La laurea di Fenoglio

Fenoglio rivela nella sua ruvidezza il rimpianto mai rimosso per non aver conseguito la laurea

“Circa i dati biografici è dettaglio che posso sbrigare in un baleno. Nato trent’anni fa a Alba (I marzo 1922) studente (Ginnasio-Liceo, indi Università, ma naturalmente non mi sono laureato), soldato nel Regio e poi partigiano; oggi purtroppo uno dei procuratori di una nota ditta enologica. Credo che sia tutto qui”. 

Così Beppe Fenoglio nella lettera di presentazione inviata a Italo Calvino  registra con l’essenzialità di una spoglia e secca cronaca i termini di un’esistenza avara; “outsider di provincia”, legato alla sua Langa, segnato dalla condizione di reduce di guerra e dal difficile reinserimento nella società civile che coinvolge tutta una generazione, rivela nella sua ruvidezza il rimpianto mai rimosso per non aver conseguito la laurea, unito alla coscienza sofferta per la soggezione che questo gli costa nei rapporti con il mondo editoriale. Il senso della propria differenza di “scrittore irregolare” o di “gentleman writer” è mantenuto con orgoglio e incistato nella predilezione per la lingua inglese e l’universo che racchiude, più amabile e incantatore della realtà che gli sta attorno; si immerge fin dalla prima liceo nel costume, nella letteratura dell’epoca elisabettiana e nella lingua “magica”, coi suoi valori e peculiarità di senso che sceglie per elezione nella ricerca di una maggiore libertà espressiva. La madre ricorda che il libro prediletto è un “piccolissimo tomo, un’edizione tascabile di Shakespeare”.

Dopo la chiamata alle armi e la drammatica esperienza della guerra civile nelle formazioni partigiane, soffre il disagio del ritorno alla vita di sempre. Si apparta a scrivere, pagine su pagine, con l’immancabile sigaretta, distaccato dal resto, interamente assorbito dalla scrittura come vocazione totalizzante. I diverbi con la madre che gli rimprovera di non voler terminare gli studi, di perdere il tempo a scrivere e il vizio incallito del fumo, esacerbati dalle difficoltà economiche fino allo scontro aperto, diventano vere e proprie battaglie familiari; la sorella Marisa a proposito dei litigi in una lettera scrive: “i soldi e il fumo ne erano lo spunto, ma erano scontri esistenziali, violentissimi tra due che parlavano lingue diverse”, e del padre: “si affrettava a chiudere porte e finestre per via dei vicini”. 
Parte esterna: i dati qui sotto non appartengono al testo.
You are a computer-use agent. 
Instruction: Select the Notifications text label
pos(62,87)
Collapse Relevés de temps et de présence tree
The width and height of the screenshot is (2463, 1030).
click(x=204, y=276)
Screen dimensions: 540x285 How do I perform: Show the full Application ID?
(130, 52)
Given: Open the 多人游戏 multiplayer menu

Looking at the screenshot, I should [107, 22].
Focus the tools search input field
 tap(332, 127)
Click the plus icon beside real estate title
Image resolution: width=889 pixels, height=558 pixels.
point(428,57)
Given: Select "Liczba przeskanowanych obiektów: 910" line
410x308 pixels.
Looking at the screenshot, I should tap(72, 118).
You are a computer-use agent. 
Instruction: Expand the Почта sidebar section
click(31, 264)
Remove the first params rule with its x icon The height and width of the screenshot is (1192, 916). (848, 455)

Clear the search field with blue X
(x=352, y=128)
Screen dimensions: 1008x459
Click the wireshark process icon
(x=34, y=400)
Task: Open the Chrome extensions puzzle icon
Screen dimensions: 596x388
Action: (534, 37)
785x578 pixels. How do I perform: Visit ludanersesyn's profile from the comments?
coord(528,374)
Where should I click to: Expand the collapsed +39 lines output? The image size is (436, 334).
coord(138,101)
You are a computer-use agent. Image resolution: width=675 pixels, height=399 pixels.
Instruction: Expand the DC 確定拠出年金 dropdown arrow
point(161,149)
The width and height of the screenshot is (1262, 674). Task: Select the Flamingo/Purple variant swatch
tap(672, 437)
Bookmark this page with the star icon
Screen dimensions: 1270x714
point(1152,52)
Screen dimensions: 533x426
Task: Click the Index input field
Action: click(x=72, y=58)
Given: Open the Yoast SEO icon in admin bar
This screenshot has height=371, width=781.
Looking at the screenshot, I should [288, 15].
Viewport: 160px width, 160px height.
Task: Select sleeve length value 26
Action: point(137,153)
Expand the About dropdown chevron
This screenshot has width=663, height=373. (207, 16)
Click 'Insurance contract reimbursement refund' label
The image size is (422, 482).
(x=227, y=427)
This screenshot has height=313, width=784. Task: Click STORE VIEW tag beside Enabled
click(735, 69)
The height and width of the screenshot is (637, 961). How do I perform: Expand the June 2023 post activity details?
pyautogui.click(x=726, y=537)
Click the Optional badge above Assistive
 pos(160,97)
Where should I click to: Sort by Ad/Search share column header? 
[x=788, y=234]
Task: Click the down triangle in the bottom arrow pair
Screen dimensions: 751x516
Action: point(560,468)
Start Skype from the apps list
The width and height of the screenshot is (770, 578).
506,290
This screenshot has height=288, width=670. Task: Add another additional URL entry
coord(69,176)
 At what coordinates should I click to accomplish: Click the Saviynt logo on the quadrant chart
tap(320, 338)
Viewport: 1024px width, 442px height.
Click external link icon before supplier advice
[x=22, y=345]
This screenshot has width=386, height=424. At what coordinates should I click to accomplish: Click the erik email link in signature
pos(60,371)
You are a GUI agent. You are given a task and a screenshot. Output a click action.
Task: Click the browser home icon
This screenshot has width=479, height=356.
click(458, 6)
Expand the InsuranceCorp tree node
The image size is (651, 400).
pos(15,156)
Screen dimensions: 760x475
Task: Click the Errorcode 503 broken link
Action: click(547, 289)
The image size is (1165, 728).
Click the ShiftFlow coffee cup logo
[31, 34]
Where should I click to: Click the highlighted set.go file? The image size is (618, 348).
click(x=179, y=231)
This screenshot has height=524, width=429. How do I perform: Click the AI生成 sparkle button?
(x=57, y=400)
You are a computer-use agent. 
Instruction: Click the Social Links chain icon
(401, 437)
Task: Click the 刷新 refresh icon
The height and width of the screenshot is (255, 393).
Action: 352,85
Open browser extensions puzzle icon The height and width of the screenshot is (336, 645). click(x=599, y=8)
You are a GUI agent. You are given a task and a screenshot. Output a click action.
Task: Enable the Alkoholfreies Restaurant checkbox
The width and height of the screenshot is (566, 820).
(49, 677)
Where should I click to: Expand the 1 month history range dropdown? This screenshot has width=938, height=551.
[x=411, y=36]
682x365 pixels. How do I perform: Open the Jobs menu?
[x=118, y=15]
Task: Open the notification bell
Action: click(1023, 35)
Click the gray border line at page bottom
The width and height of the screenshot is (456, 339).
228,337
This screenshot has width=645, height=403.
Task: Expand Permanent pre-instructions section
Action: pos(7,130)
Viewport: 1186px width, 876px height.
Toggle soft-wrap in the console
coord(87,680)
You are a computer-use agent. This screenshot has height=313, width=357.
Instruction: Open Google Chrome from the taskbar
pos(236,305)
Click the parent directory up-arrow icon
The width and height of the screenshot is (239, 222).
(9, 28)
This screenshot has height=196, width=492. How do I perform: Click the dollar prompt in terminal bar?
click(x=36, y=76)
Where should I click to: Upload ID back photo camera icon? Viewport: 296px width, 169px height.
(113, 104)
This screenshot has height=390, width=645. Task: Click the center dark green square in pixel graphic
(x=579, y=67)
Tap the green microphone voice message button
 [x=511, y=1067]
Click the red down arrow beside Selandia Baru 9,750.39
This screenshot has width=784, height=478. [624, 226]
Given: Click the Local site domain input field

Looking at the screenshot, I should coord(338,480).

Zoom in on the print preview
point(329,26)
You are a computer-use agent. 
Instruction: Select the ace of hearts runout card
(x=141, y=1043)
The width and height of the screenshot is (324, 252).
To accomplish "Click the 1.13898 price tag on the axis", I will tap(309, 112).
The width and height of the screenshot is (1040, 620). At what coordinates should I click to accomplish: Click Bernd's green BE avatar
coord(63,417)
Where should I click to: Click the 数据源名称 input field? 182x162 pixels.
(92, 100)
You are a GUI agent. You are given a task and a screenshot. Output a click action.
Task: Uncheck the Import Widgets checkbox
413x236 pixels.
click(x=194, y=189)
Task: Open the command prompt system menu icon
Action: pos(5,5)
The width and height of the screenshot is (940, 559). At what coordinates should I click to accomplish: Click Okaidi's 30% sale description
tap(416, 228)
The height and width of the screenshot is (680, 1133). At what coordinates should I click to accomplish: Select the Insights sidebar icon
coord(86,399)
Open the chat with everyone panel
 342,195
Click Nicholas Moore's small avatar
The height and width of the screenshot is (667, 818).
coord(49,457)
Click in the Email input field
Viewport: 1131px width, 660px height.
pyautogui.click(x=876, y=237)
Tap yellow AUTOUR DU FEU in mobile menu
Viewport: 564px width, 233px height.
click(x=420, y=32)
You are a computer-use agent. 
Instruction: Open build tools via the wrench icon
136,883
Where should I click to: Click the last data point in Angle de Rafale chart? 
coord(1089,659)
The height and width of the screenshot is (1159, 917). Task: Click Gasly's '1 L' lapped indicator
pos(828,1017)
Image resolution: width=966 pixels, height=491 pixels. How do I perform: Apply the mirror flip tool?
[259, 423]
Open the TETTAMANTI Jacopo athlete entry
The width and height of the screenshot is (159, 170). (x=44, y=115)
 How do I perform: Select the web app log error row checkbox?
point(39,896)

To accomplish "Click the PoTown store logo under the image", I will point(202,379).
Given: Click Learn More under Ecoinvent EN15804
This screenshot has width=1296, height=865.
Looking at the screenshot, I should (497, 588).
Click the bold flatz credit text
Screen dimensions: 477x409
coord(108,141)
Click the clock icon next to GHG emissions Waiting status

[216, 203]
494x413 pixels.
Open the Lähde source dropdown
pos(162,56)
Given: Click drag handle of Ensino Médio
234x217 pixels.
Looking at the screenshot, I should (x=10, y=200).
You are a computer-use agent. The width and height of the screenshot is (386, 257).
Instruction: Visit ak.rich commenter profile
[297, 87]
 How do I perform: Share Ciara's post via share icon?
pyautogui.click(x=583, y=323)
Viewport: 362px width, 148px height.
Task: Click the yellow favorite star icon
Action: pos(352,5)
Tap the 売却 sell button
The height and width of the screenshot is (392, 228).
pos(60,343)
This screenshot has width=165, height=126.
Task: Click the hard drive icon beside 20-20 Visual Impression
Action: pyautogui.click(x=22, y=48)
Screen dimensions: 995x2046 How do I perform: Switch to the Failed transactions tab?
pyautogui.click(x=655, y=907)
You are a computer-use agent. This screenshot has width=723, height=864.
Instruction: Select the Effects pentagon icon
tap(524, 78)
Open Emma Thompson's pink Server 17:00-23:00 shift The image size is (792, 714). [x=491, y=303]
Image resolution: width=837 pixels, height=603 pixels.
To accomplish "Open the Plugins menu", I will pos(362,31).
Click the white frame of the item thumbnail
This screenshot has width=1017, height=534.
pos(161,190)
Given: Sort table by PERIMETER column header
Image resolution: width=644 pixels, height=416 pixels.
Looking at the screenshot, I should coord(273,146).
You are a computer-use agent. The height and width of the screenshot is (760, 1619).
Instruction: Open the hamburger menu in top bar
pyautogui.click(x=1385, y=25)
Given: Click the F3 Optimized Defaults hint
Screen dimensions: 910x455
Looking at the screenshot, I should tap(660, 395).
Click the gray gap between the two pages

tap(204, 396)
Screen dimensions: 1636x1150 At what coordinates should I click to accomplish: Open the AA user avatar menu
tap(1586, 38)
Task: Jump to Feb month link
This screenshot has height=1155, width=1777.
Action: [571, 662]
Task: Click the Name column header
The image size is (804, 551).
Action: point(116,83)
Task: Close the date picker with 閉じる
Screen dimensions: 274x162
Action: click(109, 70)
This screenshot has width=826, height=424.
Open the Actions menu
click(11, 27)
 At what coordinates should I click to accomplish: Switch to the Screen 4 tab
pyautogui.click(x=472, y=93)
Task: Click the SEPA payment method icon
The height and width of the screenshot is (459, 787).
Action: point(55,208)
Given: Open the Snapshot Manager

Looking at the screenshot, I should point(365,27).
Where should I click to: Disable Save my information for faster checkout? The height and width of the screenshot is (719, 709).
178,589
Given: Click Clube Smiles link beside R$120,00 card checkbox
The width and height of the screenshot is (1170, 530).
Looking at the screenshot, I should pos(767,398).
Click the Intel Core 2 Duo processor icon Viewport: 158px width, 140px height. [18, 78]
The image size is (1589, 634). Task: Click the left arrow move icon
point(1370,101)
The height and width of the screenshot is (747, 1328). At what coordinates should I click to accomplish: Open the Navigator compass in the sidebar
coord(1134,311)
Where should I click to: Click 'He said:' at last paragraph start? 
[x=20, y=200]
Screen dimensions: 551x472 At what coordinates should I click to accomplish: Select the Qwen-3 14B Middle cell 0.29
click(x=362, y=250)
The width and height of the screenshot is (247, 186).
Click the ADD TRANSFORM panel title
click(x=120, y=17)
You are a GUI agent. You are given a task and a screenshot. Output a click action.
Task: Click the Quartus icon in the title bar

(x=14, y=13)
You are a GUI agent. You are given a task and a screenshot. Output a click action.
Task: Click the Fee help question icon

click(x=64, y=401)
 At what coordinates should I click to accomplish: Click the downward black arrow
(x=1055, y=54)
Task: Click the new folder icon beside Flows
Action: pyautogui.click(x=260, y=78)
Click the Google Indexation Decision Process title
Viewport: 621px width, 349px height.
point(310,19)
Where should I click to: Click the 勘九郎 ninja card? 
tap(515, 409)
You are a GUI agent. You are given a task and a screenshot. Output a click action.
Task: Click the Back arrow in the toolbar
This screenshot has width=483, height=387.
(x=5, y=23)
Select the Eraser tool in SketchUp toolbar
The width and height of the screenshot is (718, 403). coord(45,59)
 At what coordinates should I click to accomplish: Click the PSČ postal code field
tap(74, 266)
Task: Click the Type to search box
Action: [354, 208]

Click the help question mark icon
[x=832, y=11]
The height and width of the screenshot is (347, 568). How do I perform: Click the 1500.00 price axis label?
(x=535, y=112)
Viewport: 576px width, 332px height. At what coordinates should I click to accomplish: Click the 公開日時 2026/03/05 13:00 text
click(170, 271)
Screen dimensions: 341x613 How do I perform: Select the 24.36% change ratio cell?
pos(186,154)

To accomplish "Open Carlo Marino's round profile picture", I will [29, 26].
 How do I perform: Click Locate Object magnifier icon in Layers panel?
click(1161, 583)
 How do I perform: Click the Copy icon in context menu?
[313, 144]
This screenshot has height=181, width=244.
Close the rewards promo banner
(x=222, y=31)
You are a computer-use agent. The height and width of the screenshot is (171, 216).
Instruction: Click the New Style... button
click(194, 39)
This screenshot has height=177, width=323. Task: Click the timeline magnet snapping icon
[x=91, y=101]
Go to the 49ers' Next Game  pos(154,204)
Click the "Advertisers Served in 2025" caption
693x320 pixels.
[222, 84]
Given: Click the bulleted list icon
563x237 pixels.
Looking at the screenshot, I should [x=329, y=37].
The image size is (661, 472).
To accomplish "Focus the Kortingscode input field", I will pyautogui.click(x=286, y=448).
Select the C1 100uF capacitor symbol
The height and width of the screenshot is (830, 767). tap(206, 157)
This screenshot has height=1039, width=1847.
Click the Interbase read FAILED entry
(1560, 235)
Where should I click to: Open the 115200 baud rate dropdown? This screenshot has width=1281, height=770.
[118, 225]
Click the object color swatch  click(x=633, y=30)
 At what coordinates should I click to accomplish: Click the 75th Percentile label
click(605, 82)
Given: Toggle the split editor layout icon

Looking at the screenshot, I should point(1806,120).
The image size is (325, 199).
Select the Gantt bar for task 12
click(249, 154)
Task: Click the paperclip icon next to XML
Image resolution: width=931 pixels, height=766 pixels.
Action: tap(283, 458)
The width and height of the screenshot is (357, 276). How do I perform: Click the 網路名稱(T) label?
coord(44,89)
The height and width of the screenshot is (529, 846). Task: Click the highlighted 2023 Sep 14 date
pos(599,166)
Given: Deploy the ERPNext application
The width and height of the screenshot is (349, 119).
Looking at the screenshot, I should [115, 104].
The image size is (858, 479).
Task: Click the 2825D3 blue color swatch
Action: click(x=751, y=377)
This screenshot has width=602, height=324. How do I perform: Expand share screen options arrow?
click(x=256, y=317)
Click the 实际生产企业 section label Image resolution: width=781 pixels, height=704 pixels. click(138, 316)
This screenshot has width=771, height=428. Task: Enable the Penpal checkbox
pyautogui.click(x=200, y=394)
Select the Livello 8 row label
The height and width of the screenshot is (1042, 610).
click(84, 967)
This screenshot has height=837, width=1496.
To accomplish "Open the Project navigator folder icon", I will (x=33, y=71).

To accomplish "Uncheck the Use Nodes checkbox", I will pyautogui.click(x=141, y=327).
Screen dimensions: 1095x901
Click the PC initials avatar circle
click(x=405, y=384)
Messo duramente a confronto con la scelta del fratello che invece mira alla laurea, all’ennesimo rimprovero della madre Beppe Fenoglio risponde: “La mia laurea me la porteranno a casa, sarà il mio primo volume pubblicato”.

Viene assunto in un’azienda vinicola di Alba come corrispondente con l’estero. L’impiego gli consente di contribuire ai bisogni della famiglia – lascia infatti l’intero stipendio alla madre che gli passa di volta in volta i soldi per le piccole spese, il fumo e poco altro, – e gli concede il tempo per dedicarsi alla scrittura.

“Scrivo per un’infinità di motivi. Per vocazione, … anche per giustificare i miei sedici anni di studi non coronati da laurea, anche per spirito agonistico, anche per restituirmi sensazioni passate; per un’infinità di ragioni, insomma. Non certo per divertimento. Ci faccio una fatica nera. La più facile delle mie pagine esce spensierata da una decina di penosi rifacimenti. Scrivo with a deep distrust and a deeper faith”.